--- BEGIN ---

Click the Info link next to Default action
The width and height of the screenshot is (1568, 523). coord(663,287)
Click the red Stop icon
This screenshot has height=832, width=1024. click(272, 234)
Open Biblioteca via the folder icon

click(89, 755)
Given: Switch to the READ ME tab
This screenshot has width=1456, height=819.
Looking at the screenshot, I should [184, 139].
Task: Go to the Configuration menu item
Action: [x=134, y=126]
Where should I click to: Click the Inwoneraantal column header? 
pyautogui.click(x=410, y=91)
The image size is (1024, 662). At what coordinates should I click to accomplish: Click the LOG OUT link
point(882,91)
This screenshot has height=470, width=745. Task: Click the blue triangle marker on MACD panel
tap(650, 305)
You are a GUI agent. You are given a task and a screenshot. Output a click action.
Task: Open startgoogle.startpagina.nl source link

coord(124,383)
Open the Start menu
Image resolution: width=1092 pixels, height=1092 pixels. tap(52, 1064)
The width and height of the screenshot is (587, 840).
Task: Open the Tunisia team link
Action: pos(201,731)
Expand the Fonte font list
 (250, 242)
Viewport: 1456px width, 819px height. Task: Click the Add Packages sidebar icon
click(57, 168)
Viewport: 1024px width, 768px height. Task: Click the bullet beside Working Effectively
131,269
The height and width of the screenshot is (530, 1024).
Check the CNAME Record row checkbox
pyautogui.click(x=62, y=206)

--- END ---

Print the lines from the one with "Click the red Stop icon" through the end of the entries, each line reproduced exactly.

EXERCISE RESULT:
Click the red Stop icon
This screenshot has height=832, width=1024. click(272, 234)
Open Biblioteca via the folder icon

click(89, 755)
Given: Switch to the READ ME tab
This screenshot has width=1456, height=819.
Looking at the screenshot, I should [184, 139].
Task: Go to the Configuration menu item
Action: [x=134, y=126]
Where should I click to: Click the Inwoneraantal column header? 
pyautogui.click(x=410, y=91)
The image size is (1024, 662). At what coordinates should I click to accomplish: Click the LOG OUT link
point(882,91)
This screenshot has height=470, width=745. Task: Click the blue triangle marker on MACD panel
tap(650, 305)
You are a GUI agent. You are given a task and a screenshot. Output a click action.
Task: Open startgoogle.startpagina.nl source link

coord(124,383)
Open the Start menu
Image resolution: width=1092 pixels, height=1092 pixels. tap(52, 1064)
The width and height of the screenshot is (587, 840).
Task: Open the Tunisia team link
Action: pos(201,731)
Expand the Fonte font list
 (250, 242)
Viewport: 1456px width, 819px height. Task: Click the Add Packages sidebar icon
click(57, 168)
Viewport: 1024px width, 768px height. Task: Click the bullet beside Working Effectively
131,269
The height and width of the screenshot is (530, 1024).
Check the CNAME Record row checkbox
pyautogui.click(x=62, y=206)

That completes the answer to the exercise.